Do Residential Customers Respond to Hourly Prices? Evidence from a Dynamic Pricing Experiment (2011)
: An experiment in the context of a Washington DC program that investigated the impacts of a variety of dynamic pricing programs and smart meter technologies on household electricity consumption. The results rebut the common complaint that the “cost of taking action” for consumers that are billed electricity prices that vary by the hour is greater than the derived benefits from such a pricing mechanism.
An Experimental Comparison of Critical Peak and Hourly Pricing: The PowerCentsDC Program (2010)
: A study comparing the performance of three popular electricity pricing programs – hourly pricing, critical peak pricing, and critical peak-pricing with a rebate. One important result is that dynamic pricing programs such as critical peak pricing (CPP) are more effective at reducing demand than dynamic pricing program that pay customers rebates for demand reductions relative to a reference level of consumption because of what study calls the “option to quit” that dynamic pricing rebate customers have relative to customers on CPP plans.
When It Comes to Demand Response, Is FERC Its Own Worst Enemy? (2009)
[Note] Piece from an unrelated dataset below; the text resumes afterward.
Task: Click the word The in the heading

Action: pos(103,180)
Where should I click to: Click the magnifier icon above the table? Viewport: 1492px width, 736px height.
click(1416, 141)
: Commentary on the unrealized potential for electricity end-users to be full participants in wholesale electricity markets. The paper highlights problems with the traditional “demand response” paradigm and contrasts it with a more developed dynamic pricing approach (which reflects varying system conditions over time and locations), arguing that is the path to realizing the full benefits of active participation of final consumers in the wholesale market.